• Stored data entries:

********

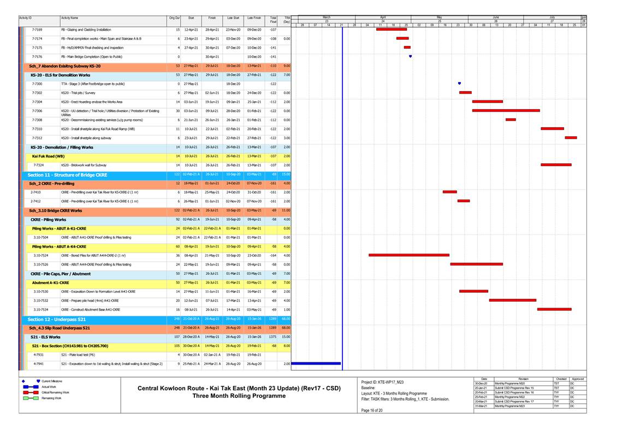622x440 pixels.
Task: Select the red bar for Bored Piles ABUT A-K4-CKRE
Action: pyautogui.click(x=408, y=255)

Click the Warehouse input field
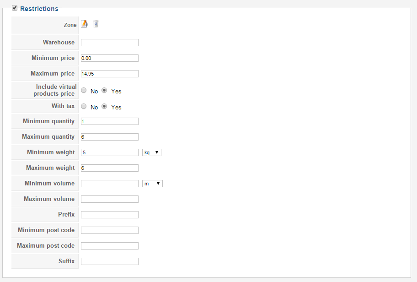point(110,43)
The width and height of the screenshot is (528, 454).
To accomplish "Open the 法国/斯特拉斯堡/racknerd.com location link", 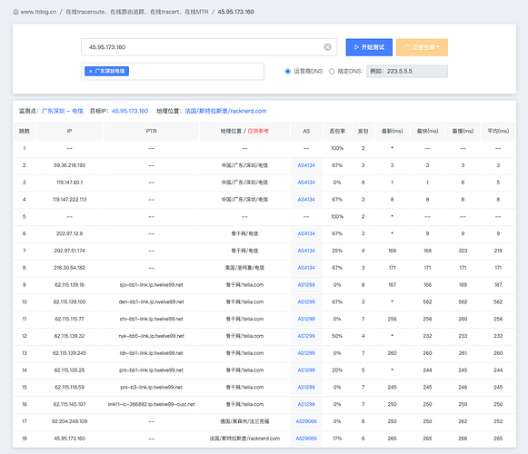I will point(225,111).
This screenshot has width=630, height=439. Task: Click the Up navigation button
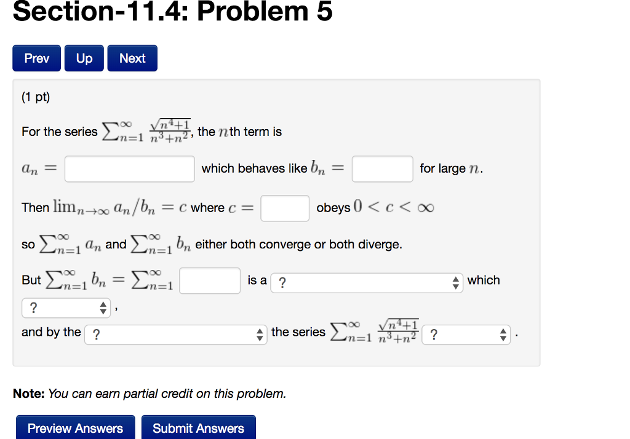pyautogui.click(x=84, y=58)
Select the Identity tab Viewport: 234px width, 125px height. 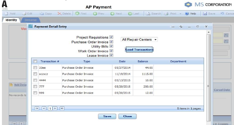pos(11,20)
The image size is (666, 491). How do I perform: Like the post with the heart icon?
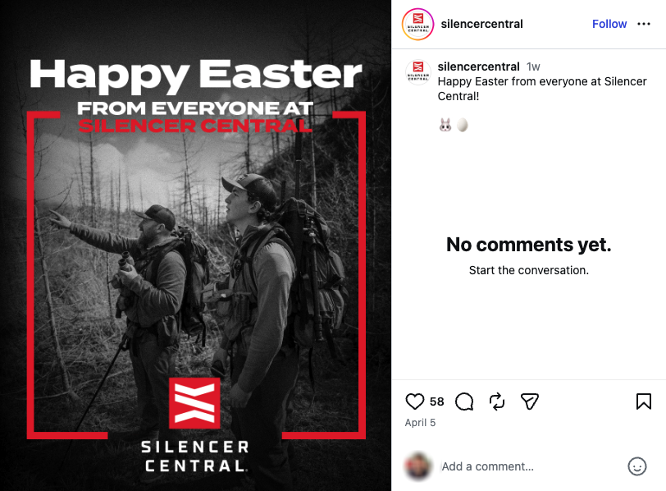coord(415,402)

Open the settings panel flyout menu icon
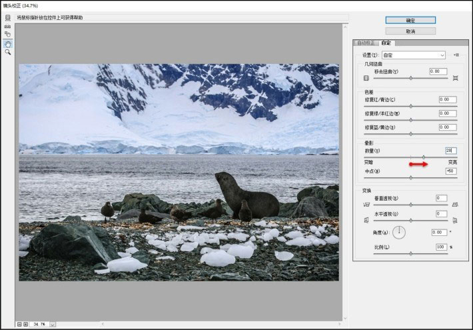tap(456, 55)
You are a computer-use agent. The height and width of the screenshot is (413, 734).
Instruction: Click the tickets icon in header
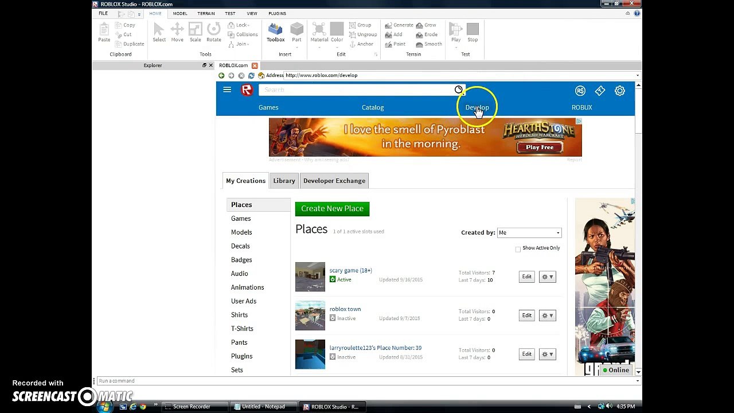click(600, 91)
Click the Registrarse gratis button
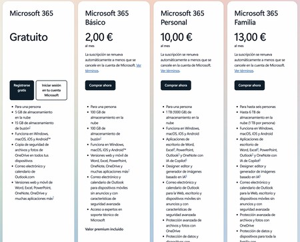This screenshot has width=300, height=242. pos(22,90)
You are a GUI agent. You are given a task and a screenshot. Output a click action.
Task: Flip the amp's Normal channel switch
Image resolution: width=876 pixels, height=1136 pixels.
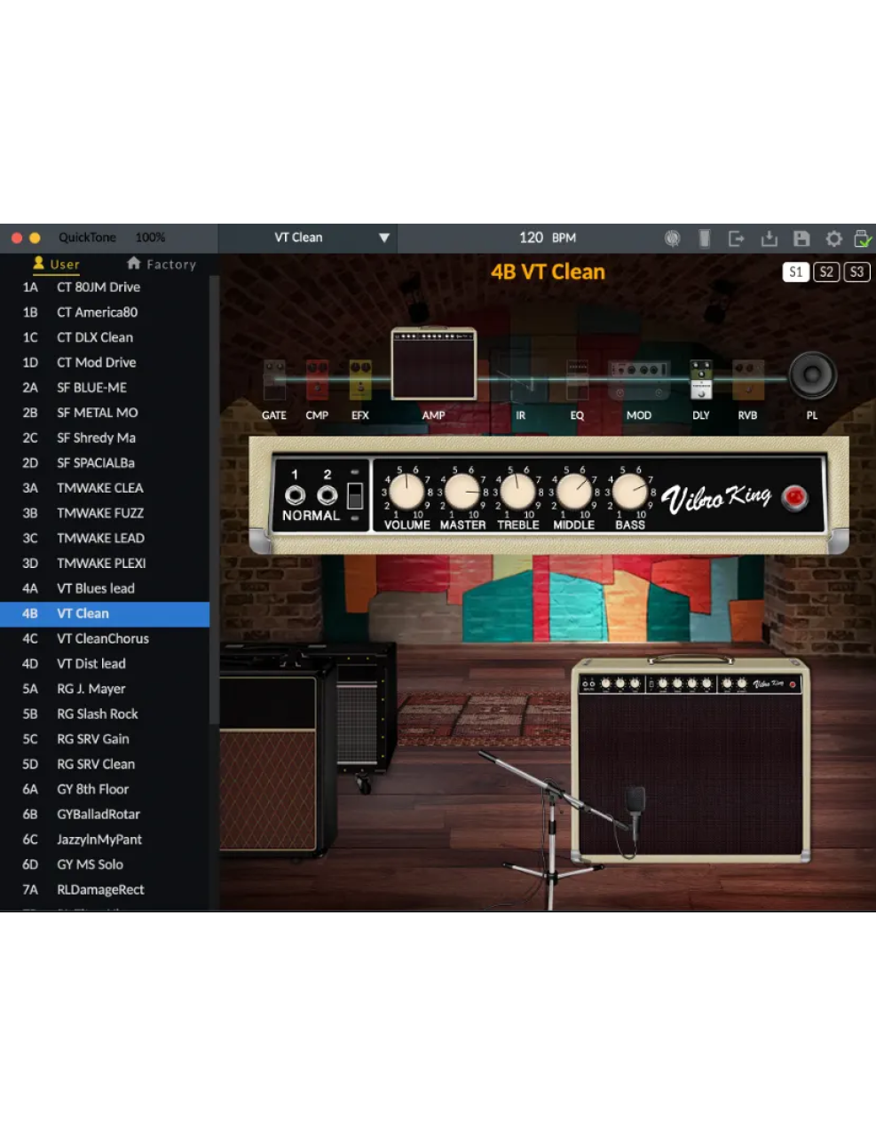tap(355, 495)
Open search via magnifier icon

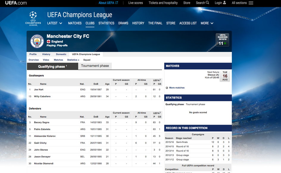(207, 3)
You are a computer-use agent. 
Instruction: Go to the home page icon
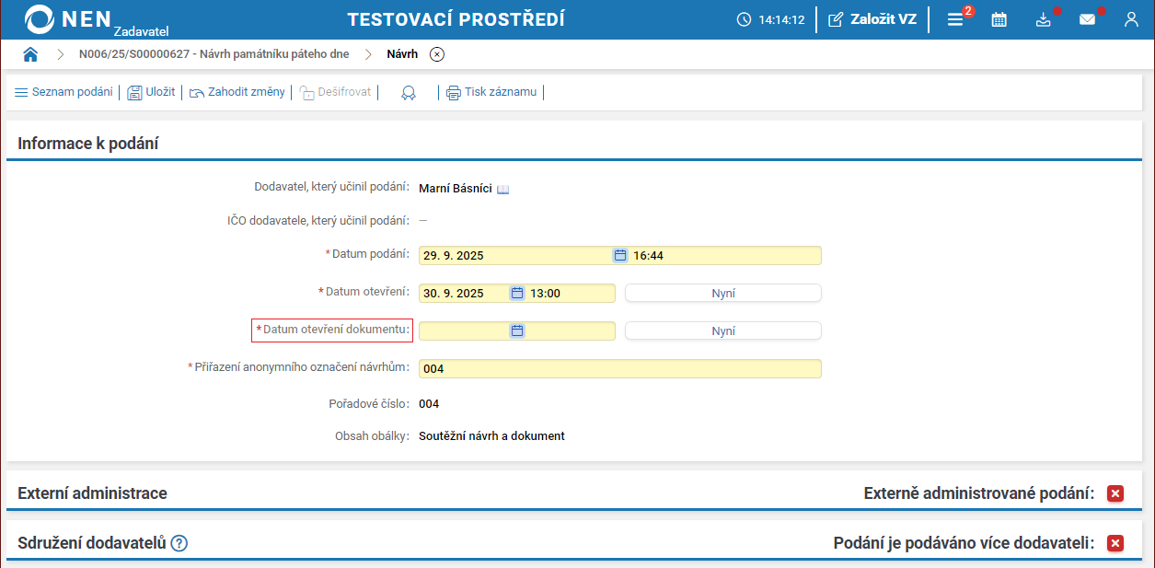[x=30, y=54]
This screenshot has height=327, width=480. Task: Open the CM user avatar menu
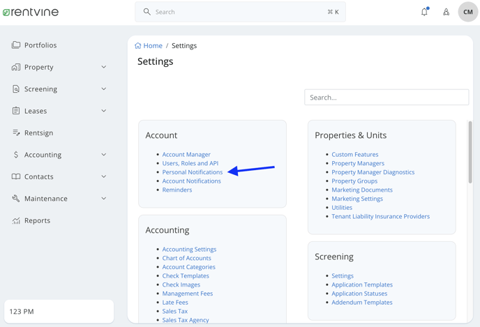[x=467, y=12]
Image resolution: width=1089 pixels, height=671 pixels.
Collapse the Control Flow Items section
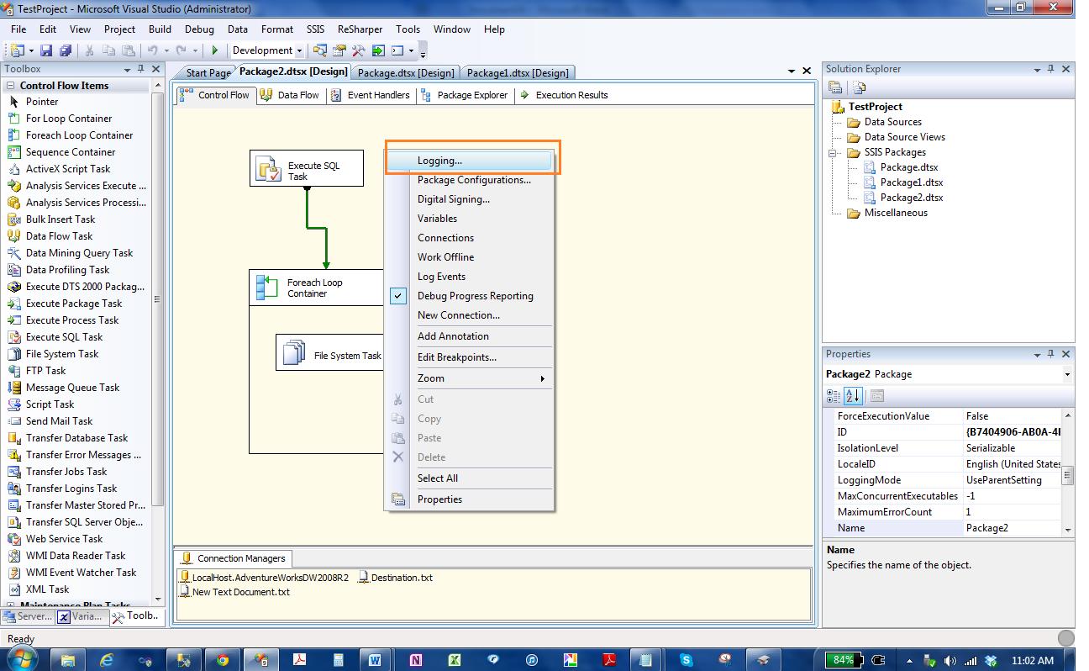[x=11, y=86]
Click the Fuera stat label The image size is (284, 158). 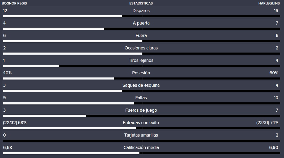(x=141, y=36)
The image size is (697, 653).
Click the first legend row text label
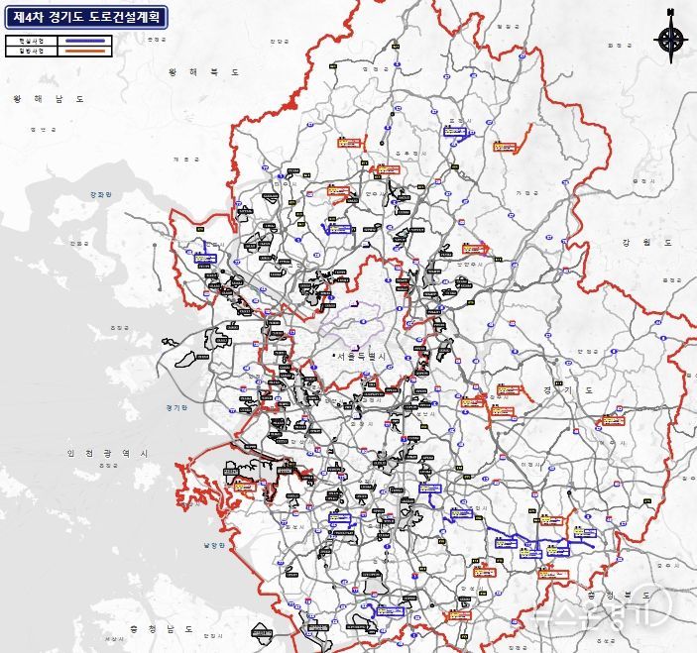click(x=31, y=41)
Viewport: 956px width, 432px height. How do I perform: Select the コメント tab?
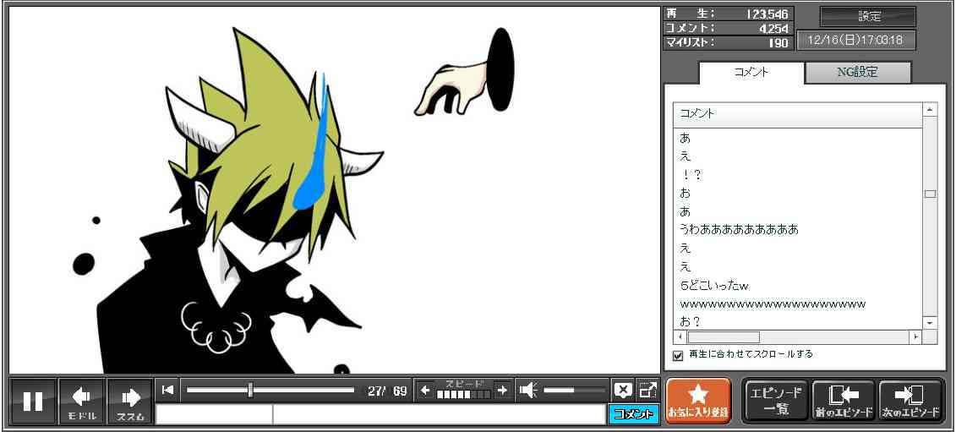coord(751,73)
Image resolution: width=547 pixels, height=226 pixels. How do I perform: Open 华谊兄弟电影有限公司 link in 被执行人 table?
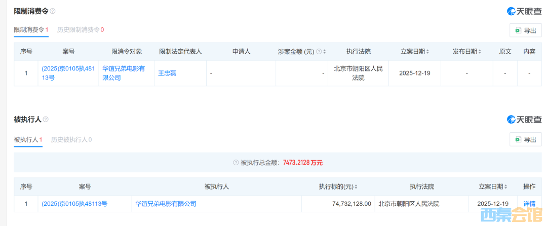coord(166,204)
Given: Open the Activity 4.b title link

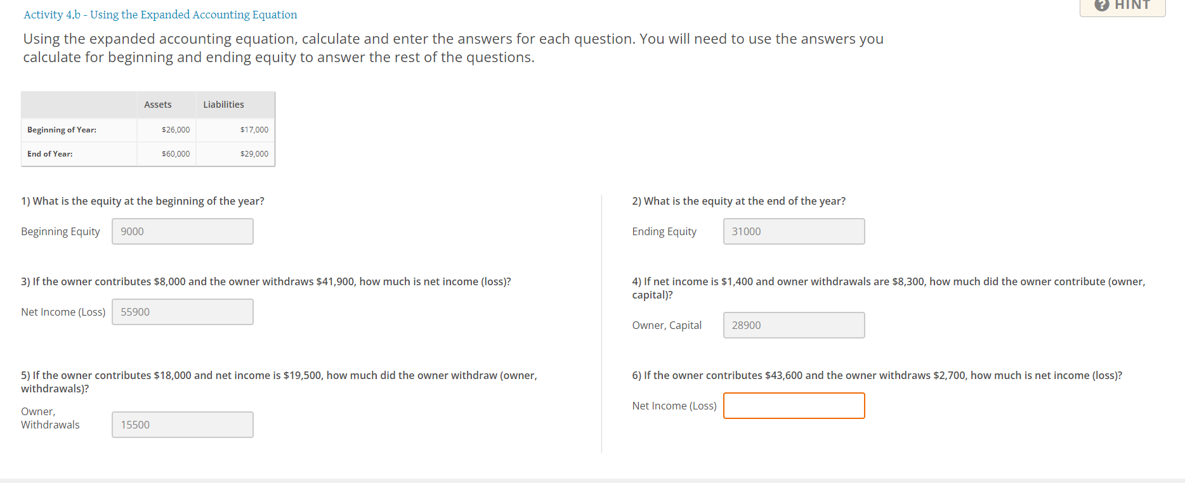Looking at the screenshot, I should (x=159, y=15).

********

Write out again, exactly, each line from the one containing "Viewport: 956px width, 432px" through the last line of the entries, and omit every picture.

• Solution below:
Viewport: 956px width, 432px height. How do I perform: Select the コメント tab?
coord(751,73)
Image resolution: width=547 pixels, height=226 pixels. How do I perform: Open 华谊兄弟电影有限公司 link in 被执行人 table?
coord(166,204)
Given: Open the Activity 4.b title link

Looking at the screenshot, I should (x=159, y=15).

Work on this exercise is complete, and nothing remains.